— Вот, пожалуйста, курица, пирожки.
Ему не хотелось есть. Кто-то из соседнего купе предложил сыграть в шахматы, Кадыров отказался.
В Карши поезд прибыл с опозданием. Стоянку могли сократить, но Кадыров все-таки вышел на перрон.
— Отправление, гражданин!
Опять этот милиционер…
Кадыров не обернулся. Обжигая пальцы, затушил сигарету. Если сейчас побежать… Нет, этого делать нельзя. Опустив голову, зашагал к вагону.
Поезд набирал скорость, а страх все не отпускал.
Старшина вертелся рядом:
— Кучо меравед — куда едете?
— В Т-ташкент, — едва раздвинул губы. — К родным. — Брови у Кадырова поползли вверх, обнажили багровый рубец.
В Бухаре поезд стоял долго, купе опустело. Внучок позвал курносого мальчика пройтись по перрону. Молодая женщина, накинув пуховый платок, прильнула к окну и напряженно следила за ними.
И опять поезд мчался в мглистую даль. Но Кадырова среди пассажиров уже не было.
Женщина с мольбой смотрела на участкового инспектора. В ее широко раскрытых глазах появились слезы.
— Сейчас мы все выясним, — сказал Джураев. Совсем недавно он докладывал о ней майору Ледневу.

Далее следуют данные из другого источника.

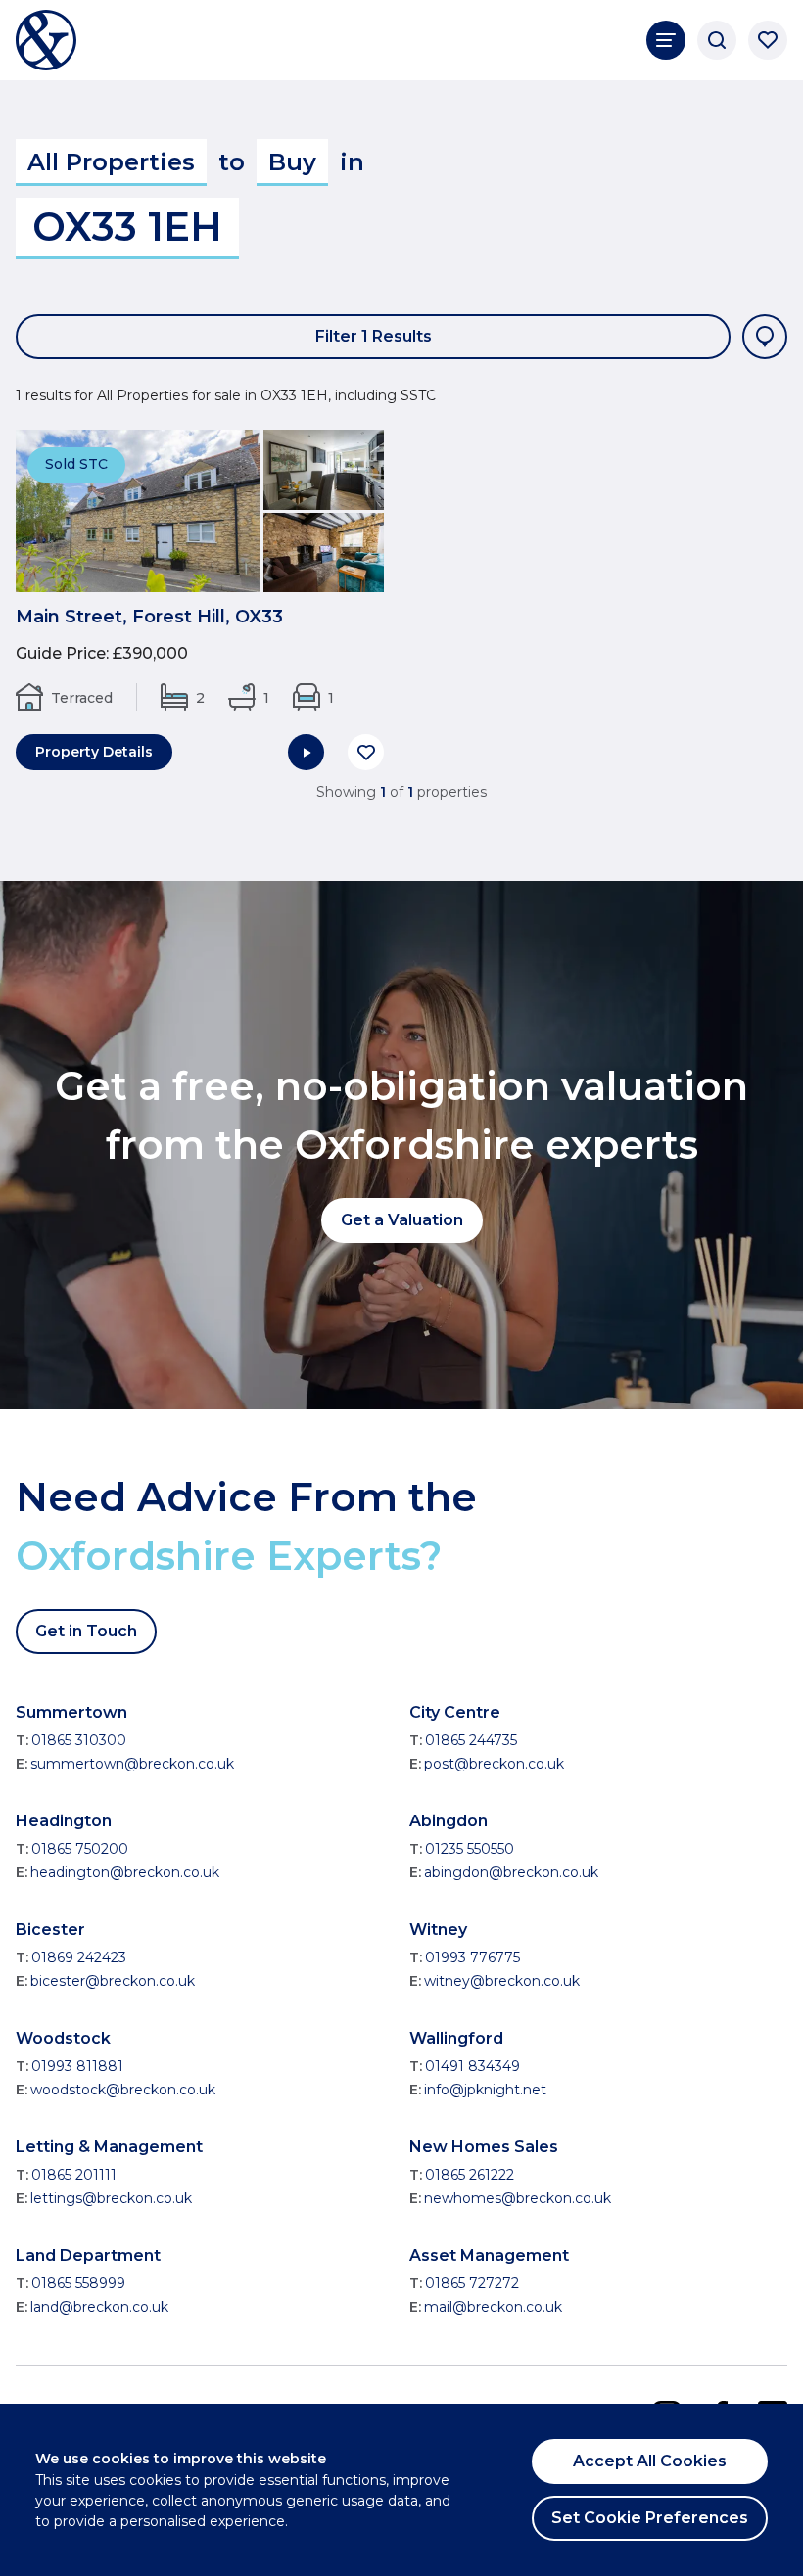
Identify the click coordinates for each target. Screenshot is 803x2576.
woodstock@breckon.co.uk (122, 2089)
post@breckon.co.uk (494, 1763)
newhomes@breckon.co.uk (517, 2198)
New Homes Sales (483, 2147)
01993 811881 (77, 2066)
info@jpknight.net (485, 2089)
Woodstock (63, 2038)
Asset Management (489, 2255)
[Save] (366, 752)
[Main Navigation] (665, 40)
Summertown (71, 1712)
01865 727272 (472, 2283)
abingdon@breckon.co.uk (511, 1872)
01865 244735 (471, 1740)
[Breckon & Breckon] (46, 40)
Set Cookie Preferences (649, 2517)
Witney (438, 1929)
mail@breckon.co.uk (493, 2307)
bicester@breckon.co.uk (112, 1981)
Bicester (50, 1929)
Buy (292, 162)
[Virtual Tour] (306, 752)
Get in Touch (86, 1631)
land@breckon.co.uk (99, 2307)
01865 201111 (74, 2175)
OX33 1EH (127, 227)
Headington (64, 1821)
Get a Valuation (402, 1220)
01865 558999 (78, 2283)
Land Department (88, 2255)
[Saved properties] (767, 40)
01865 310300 (78, 1740)
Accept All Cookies (650, 2461)
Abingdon (448, 1821)
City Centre (454, 1712)
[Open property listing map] (764, 336)
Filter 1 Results (373, 336)
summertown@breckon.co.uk (132, 1763)
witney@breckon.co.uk (502, 1981)
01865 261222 (469, 2175)
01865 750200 (79, 1849)
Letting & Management (109, 2147)
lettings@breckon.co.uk (111, 2198)
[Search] (716, 40)
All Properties (111, 162)
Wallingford (456, 2038)
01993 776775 (472, 1957)
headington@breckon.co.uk (124, 1872)
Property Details (94, 751)
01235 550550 (469, 1849)
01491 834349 (472, 2066)
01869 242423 (78, 1957)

У Зябликовой был выходной день, и, отправившись в город, она не смогла пройти мимо комиссионного магазина. Здесь вдруг и обнаружила свои новые туфли.
— Смотрите, товарищ милиционер. Я не могу ошибиться, шила на заказ.
— Определенно это не ваши туфли, гражданочка, — убеждал продавец. — А еще старшего лейтенанта отвлекаете, без нужды привели сюда.
Но Зябликова была уверена, что права, не могла только понять, каким образом ее туфли оказались в комиссионке.
— Вы их только не продавайте, — волновалась Зябликова. — Я возьму такси и мигом.
Продавец не успел ответить, как Зябликова помчалась к выходу, энергично расталкивая покупателей.
— Кто принес сюда эти туфли? — спросил участковый.
Продавец пригласил его в кабинет директора.
— Пожалуйста, садитесь. — Директор смущенно крутил пуговицу на своем костюме. Три дня назад какой-то молодой человек предложил его жене эти туфли. А пришла домой, стала мерить — жмут. Вот он и сдал их на комиссию.
Дверь открылась, и в кабинете появилась молодящаяся брюнетка.
— Ах, это ты! — безвольно произнес директор магазина.
Увидев офицера милиции, брюнетка в нерешительности остановилась. В это время вернулась Зябликова.
— Мои туфли!
Жена директора недовольно свела брови:
— Что значит — ваши?
— А то, что они мои!
— Гражданки, спокойно! — решительно вмешался Джураев. — Сейчас разберемся.
Зябликова уже готова была разрыдаться.
— И шубки меховой нет. И платьев.
— Я не знаю, куда вы их дели! — перешла в наступление брюнетка.
— Жанночка! — пытался утихомирить жену директор.
— Расскажите, при каких обстоятельствах вы приобрели эти туфли? — обратился Джураев к брюнетке.
Женщина стала неохотно рассказывать. Была в ЦУМе, к ней подошел молодой человек, предложил купить.
— Опишите его.
— Среднего роста, — проговорила она с достоинством. — Шатен. — И немного погодя добавила: — В желтой рубашке…
На стуле в углу тихо заплакала Зябликова. Теперь она знала, кто продал ее туфли.
— Надежда, тебя к телефону! — позвал директор ресторана «Сечинор».
Она услышала тусклый голос Мавричева. Последняя встреча с ним оставила в ее душе мучительный осадок.
Мавричев считался приятелем бывшего мужа и, разумеется, все о ней знал. Когда Надежда объявила Сабурову, что снова ожидает ребенка, тот заявил, что «нагулянная девочка» теперь будет мешать. Пытаясь сохранить семью, Надежда была вынуждена отвезти дочку к Ваганову. Но второй ребенок родился мертвым, и жизнь с Сабуровым окончательно расстроилась.
Мавричев принял живое участие в делах Надежды. Запутавшаяся, одинокая женщина потянулась к нему. Однако Мавричев не собирался на ней жениться, и Надежда скоро поняла это. Все чаще думала она о девочке.
Узнав, что в Душанбе вновь появился Ваганов, Сабурова поспешила увидеть дочку. Дальнейшие события развертывались стремительно. Теперь мать не хотела дальнейшей разлуки с Людочкой, а со своим возлюбленным решила порвать.
— Я снова видел Ваганова, — глухо сообщил Мавричев. — Он все по судам шляется, и девочку у тебя отберут. Так что жди милиционеров.